* YOUR TASK
All lines from the one containing "Task: Sort by" through the final line of the material below must appear exactly as they are, with nothing else.

* DATA SHOWN
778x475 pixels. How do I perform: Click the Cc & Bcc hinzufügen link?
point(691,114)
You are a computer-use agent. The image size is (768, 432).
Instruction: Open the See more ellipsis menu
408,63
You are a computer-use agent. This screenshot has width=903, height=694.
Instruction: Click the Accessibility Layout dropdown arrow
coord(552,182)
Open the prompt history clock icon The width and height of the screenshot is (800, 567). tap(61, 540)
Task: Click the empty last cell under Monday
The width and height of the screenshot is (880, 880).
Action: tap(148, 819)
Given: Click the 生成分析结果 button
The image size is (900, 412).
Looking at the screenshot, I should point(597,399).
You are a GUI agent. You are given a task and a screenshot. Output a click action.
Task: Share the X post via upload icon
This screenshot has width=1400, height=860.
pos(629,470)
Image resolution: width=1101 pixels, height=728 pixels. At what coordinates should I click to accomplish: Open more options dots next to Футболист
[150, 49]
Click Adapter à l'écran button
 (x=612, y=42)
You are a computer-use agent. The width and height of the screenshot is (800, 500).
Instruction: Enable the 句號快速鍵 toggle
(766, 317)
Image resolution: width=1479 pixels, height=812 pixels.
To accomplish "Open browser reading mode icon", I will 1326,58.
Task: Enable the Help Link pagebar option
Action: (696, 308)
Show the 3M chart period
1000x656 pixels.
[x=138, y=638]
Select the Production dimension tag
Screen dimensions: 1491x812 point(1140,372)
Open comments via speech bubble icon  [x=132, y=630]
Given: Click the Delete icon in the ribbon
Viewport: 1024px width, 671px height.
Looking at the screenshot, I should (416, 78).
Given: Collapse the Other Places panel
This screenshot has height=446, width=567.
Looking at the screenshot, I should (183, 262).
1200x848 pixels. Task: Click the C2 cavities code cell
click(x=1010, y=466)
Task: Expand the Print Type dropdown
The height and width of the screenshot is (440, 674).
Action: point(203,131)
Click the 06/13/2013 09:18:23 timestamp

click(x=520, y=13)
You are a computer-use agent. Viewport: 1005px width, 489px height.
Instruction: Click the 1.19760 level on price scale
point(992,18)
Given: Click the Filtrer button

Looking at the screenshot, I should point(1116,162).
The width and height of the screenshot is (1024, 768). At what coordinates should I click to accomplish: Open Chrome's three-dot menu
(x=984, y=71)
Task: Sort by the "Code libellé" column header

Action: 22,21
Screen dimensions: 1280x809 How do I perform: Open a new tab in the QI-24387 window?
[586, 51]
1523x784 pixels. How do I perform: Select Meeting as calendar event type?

* ANSWER SECTION
Task: Sort by the "Code libellé" column header

Action: 22,21
Screen dimensions: 1280x809 How do I perform: Open a new tab in the QI-24387 window?
[586, 51]
1523x784 pixels. How do I perform: Select Meeting as calendar event type?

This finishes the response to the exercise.